The third-generation Altima was well-received by the press, with many critics praising the new style and extra space, and calling it one of the most powerful and best-handling family sedans available.

 

Fourth Generation: 2006 - 2012

 

The fourth generation Nissan Altima was announced at the 2006 New York Auto Show on April 12, 2006. It is the first vehicle to use the smaller Nissan D platform, with a new front and upgraded rear suspension. The wheelbase is 1-inch shorter than the third generation Altima, but interior space is mostly unchanged. The Maxima and Murano also used this new platform starting with the 2009 models.

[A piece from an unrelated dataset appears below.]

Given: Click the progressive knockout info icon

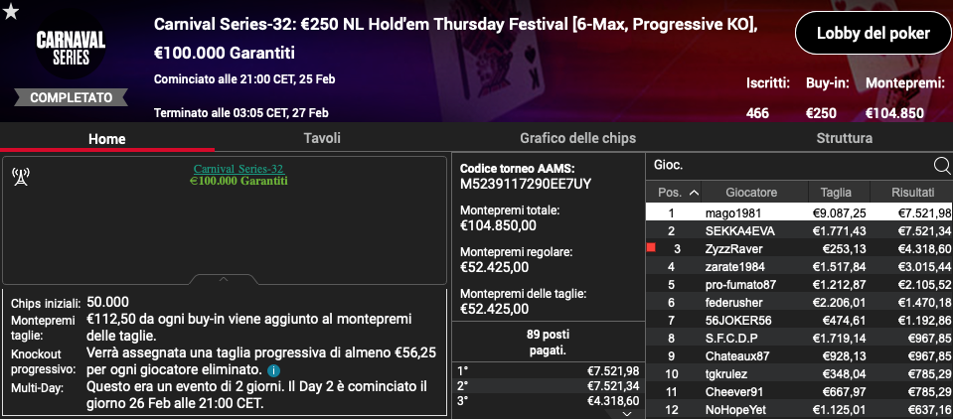Looking at the screenshot, I should tap(273, 369).
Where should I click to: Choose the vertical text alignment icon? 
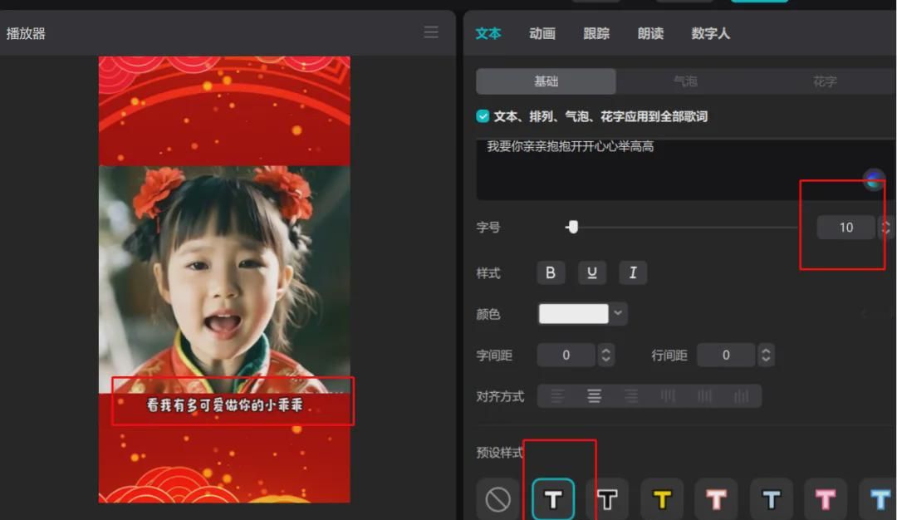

The 2007 Nissan Altima used revised versions of the engines from the third generation model. The 3.5 L V6 engine produced 270 hp and the 2.5 L straight-4 produced 175 hp. A 6-speed manual was standard, and a continuously variable transmission replaced the traditional automatic as the optional transmission.

The 2007 Altima sported some more recent innovations in the market, including, but not limited to, standard "push-button start" (Called "Intelligent Key"), Bluetooth capability for cell phones, and a parking camera. The dashboard has larger buttons for easy readability and a total of nine cup holders. For 2008, all Altima models received ABS with electronic brake-force distribution.

For the 2010 model year, the Nissan Altima was face lifted with a new front fascia, hood, and headlights, as well as new wheels and interior materials. Electronic stability control, previously only offered as part of an option package on V6 models and unavailable with 4-cylinder engines, was now standard on all Altima trims.

New Coupe and Hybrid Models Join the Lineup

The fourth and current generation Altima design (2007 to present) has far outpaced all of its predecessors, offering more of just about everything - including the addition of a dramatic new Altima Coupe for the 2008 model year. Unlike most coupe models in the class, which merely took their sedan model and removed the rear doors, the Altima Coupe featured unique bodywork from the A-pillar back and was designed inside, out and underneath to offer a more sporty style and performance to match the desires of 2-door Altima buyers.

An Altima Sedan Hybrid was introduced in 2007 and continued through 2011, with availability limited to a small number of states. The Altima Hybrid powertrain mated a specialized version of Nissan's QR25 2.5-liter 4-cylinder engine and standard electronically controlled CVT with an advanced electric drive motor/generator. This combination increased fuel economy while maintaining low tailpipe emissions.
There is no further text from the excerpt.